Bir başka şeytanlık da Sayın İmamoğlu'nun, "Belediye’nin kayıtlarını neden kopyalatmış." olduğu sorusuydu. Bu soru gündeme geldikçe şaşarım. Çünkü tam ahmakça... Konuyu sulandırmaya karar vermeden önce keşke dönüp çalıştıkları gazete ve televizyonun bilgi işlem merkeziyle konuşsalardı. Üniversiteler, devlet daireleri, hastaneler ve aklınıza gelecek tüm işletmeler, bilgisayarlarındaki bilgileri belirli periyodlarda kopyalayıp saklarlar. Bunu bilmeyen ya da casusluk yapılıyor diye feryat edenler; ya bilgisayarlı ortamda hiç çalışmamıştır ya da kayıtlarda, açığa çıkmasından korktukları bir şeyler vardır. Hiçbir mahkeme, yöneticilerin tasarrufunda olan bu işe karışamaz, karar çıkarıp kopyalamayı engelleyemez. Aksi bir uygulama "Sen burayı yönetmeyeceksin, ben sana engel olacağım!" demekten başka bir şey değildir. Dikta rejimlerinde bile görülmemiştir. Ne yazık ki, dünyada bir ilk oldu ve bu işlem Türkiye'de yasaklandı.
Kopyalama işlemi, kötü niyetli çalışanlara, dıştan müdahale eden hekırlara olduğu kadar, bilgilerin bir sistem arızası nedeniyle kaybolup gitmesine karşı da alınması şart olan tedbirdir. Buna nedense İngilizce tanımlamasıyla "Back Up" demek moda olmuş. Altı da üstü de veri kaybını önlemek için yapılan basit bir yedekleme işlemidir. Bilgisayarla haşır neşir olmayan sade vatandaş bunu bilmez, bilemez. Şeytani zekâlı insanımsılar sade vatandaşın bunu bilmemesini kullanıp ortalığı velveleye veriyor, insanların aklını çeliyor, ortalığı karıştırıyor, sonra da bir yana çekilip dalgalarını geçiyorlar.

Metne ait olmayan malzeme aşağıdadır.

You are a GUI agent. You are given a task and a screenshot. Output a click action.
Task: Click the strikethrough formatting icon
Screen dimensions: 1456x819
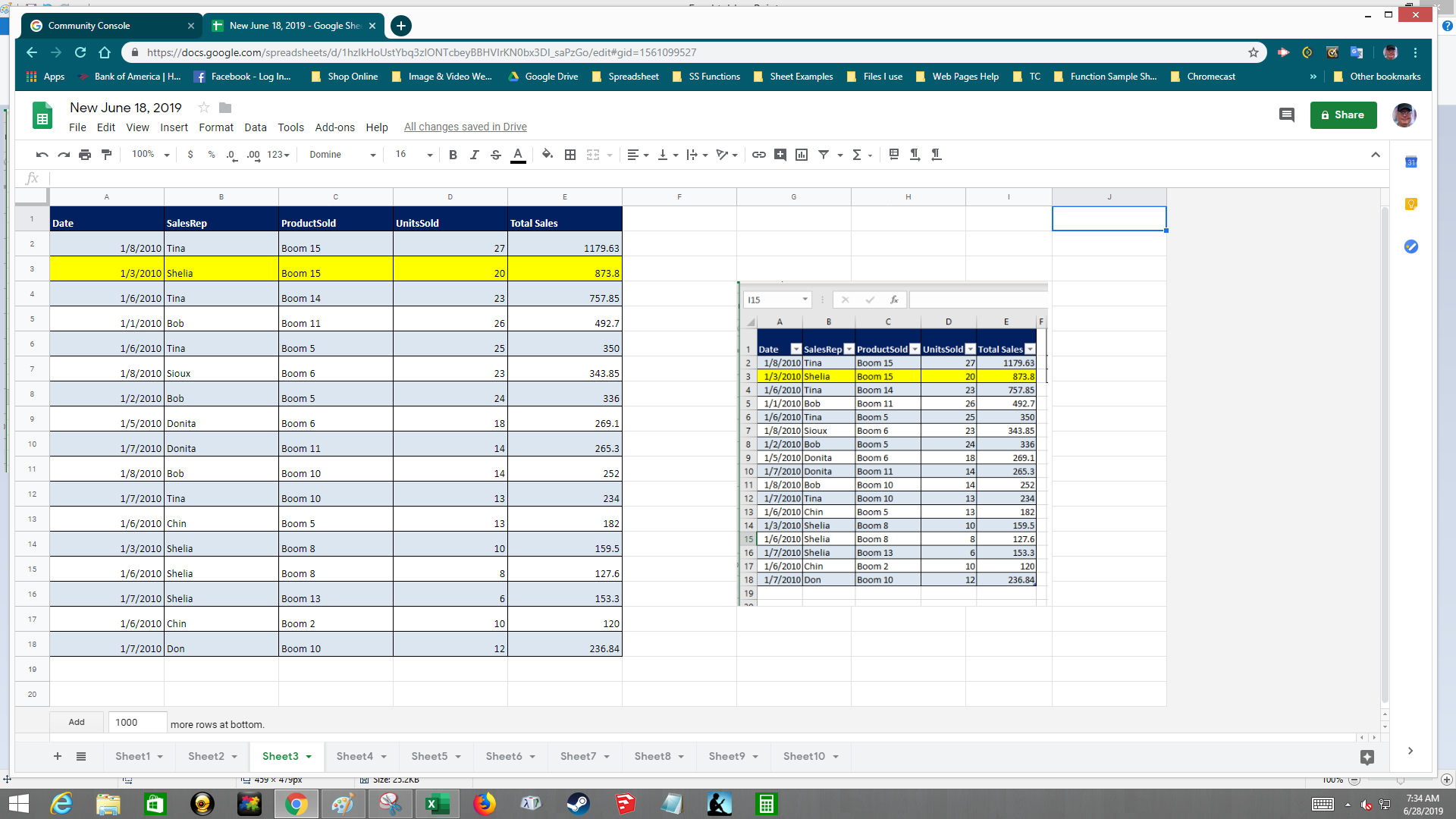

Alçı, kayıtlar konusunda MİT falan diye bir şeyler de geveledi ama konunun oraya gitmesini istemeyen birilerinden mesaj aldı ki frene bastı.
Alçı Kız pes eder mi, etmez tabii… Tuzaklara devam etti. 27 Mayıs konusuna daldı. Tam burada, sesi sokağa taşan bir hanımın bağırdığını duydum: “Miksere bak miksere, şimdi de tarihi karıştırıyor. Anlasa bari!” Bir de buraya yazamayacağım çok ağır bir söz sarf etti. Bence, o sözleri duysa bile saçmalıklarını kesmeyecekti. Anlaşılan o ki kurma anahtarı sonuna dek çevrilmiş ve orada takılı kalmıştı. Son ana dek de saçmalamayı sürdürdü. Kürtlerle PKK terör örgütünü Mehmet Akif Ersoy adlı Habertürklünün ortaklığıyla harmanlayıp bir başka tuzak daha kurdu. Bu çabanın altında AKalPe’nin başı Bay Recep’e duyduğu büyük sevgi ve saygının yattığını bilmeyen kalmadı ama lütfen biraz insaf. Bu dünyanın ötesi de var! İnsanı insanlıktan tiksindirmeyin.
DENSİZLİĞE BAKIN
Alçı’nın tuzakladığı Kürt seçmen konusuna bir çirkin katkı da AKalPe trollerinden geldi. İmamoğlu’nun sözlerinin orasını burasını atıp sanki İstanbul’u FETÖ ve PKK’yla birlikte yönetmek istiyormuş kanısı yaratacak bir video düzenleyip sosyal medyaya servis ettiler. Bu işi öylesine hızlı yaptılar ki program hâlâ devam ediyordu. İşin gırgırı, deşifre olmalarının da aynı hızla olmasıydı. İddialara göre bu çirkinlik, AKalPe'nin İstanbul il başkanlığından yapılmıştı. Hatta hatta tezgâhın il yönetim kurul üyesi Elif Şahin Keleş tarafından kurulduğu da söyleniyordu. Ardından bu kadının Türkiye'yi karıştırmaya yönelik çok sayıda provokasyona imza atan Pelikancılar grubunun dış işler uzmanı olduğu da duyuldu. Görev konumunu bizzat, Pelikancıların merkezi olduğu bilinen "Boğaziçi Küresel İlişkiler Merkezi" açıklamıştı. Anlaşılan o ki, ortalığı karıştırmak ve Sayın İmamoğlu'na zarar verebilmek için aport vaziyette, klavye başında emre hazır bekliyorlarmış. Bekleyenler kim mi? Söyledim ya troller... Tabii ki, her zaman olduğu gibi ATV'nin tüm kanalları, YYKY medya, İstanbul Belediyesi'nin yönetiminde ve bilgi işlem grubunda görevli olanlardan bir kısmı... Yarın buna yazılı YYKY basın da katılacak. AKalPe'nin ne olduğunu bir kez daha gösterdikleri için bu bozguncuları kutlamak gerek.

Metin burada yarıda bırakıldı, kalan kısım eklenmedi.